The Stolen Bike: Tribute to Dad

The Stolen Bike: Tribute to Dad

The Stolen Bike: Tribute to Dad.

“Love your enemies, do good to those who hate you, bless those who curse you, pray for them who abuse you. To him who strikes you on the cheek, offer the other also; and from him who takes away your cloak do not withdraw your coat as well. Give to every one who begs from you; and of him who takes away your goods do not ask them again. And as you wish that others would do to you, do so to them. If you love those who love you what credit is that to you? For even sinners love those who love them. And if you do good to those who do good to you, what credit is that to you? For even sinners do the same. And if you lend to those from whom you hope to receive, what credit is that to you? Even sinners lend to sinners, to receive as much again. But love your enemies, and do good, and lend, expecting nothing in return; and your reward will be great, and you will be children of the Most High; for he is kind to the ungrateful and the selfish. Be merciful, even as your Father is merciful.”  (Luke 6:27-36, RSV).

These words of Jesus are so radical, so counter-intuitive, so contrary to the ways of society, they seem not only impossible but maybe even a little unwise. Love your enemy and do good to someone who treats you badly? That’s not the way the world goes ’round. But I am here to tell you that these words are indeed possible, and wise, because I have seen it first hand. These words of Jesus which lie in the very center of the Christian ethic, have been fleshed out. I am a witness.

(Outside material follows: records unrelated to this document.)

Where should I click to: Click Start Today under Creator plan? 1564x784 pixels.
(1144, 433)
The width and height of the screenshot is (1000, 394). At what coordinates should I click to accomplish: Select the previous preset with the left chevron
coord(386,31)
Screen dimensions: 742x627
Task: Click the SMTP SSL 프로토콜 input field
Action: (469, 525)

I’d like to tell you a story, a true story. I was raised in a home that didn’t have much, but we had what we needed… food, shelter, clothes, friends, sports, church, love, and solid faith. My father, Willy Larson, worked in a factory his whole life, an expert mechanic who carefully watched over the family budget and provided for my two brothers and me in an amazing way.

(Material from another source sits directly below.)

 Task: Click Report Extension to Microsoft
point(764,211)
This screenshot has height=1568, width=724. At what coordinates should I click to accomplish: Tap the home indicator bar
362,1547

At one point in our family life my father wanted to provide a bike for my older brother. So he saved and saved and after a long time he went to Sears and bought my brother a new bike. My overjoyed brother drove it to the local park, and the new bike was promptly stolen. My brother was heartbroken, of course, and my father went to the police to report the theft. He asked the police to contact him if it ever turned up. After a time, the police did call, and told my dad that they found the bike, but it was broken, bent up, severely damaged. The police said it looked like a car had ridden over it, and the bike wasn’t good for much more than spare parts, maybe.

So my dad went down to the police station, retrieved the bike, and asked for them to tell him if they found out who had stolen the bike. The police said they would do that, but don’t hold your breath. A short time later, the police called my dad and said that, unexpectedly, they discovered the name and address of the bike thief. So my dad noted the details.

My dad decided to pay the thief a visit. He was a young boy from a very tough neighborhood. What did my dad decide to do at this point? What were his options? Make the boy somehow pay for the bike? Give the boy an angry lecture on the evils of thievery? Report him to the juvenile authorities? Press charges with the police? Well, during his visit to see the boy, my dad noticed the unfortunate life this boy lived… a low income tenement home; broken furniture; an empty refrigerator; a single mom with questionable means of support.

My father chose to follow the words of Jesus, literally. He decided to fix the bike at his shop and give it to the thief. Then he brought him to our house and had him eat with us at our supper table. He then gave the boy a haircut. Then he faithfully brought a bag of groceries to the boy’s home every week. My dad decided, in his humble, behind-the-scenes way, to love the local enemy, to turn the other cheek. Simple, profound. And then he started right in again to save for the replacement bike for my brother.

This story of my dad and the stolen bike is in family lore, of course, but I’ll bet it’s told around heaven as well. He won’t be the one who brings it up. But, clearly, he was merciful, as the Father is merciful.

One Reply to “The Stolen Bike: Tribute to Dad”

  1. What an amazing story of your father – a great example of grace, selflessness, and humility! I am so greatful of the legacy he left behind.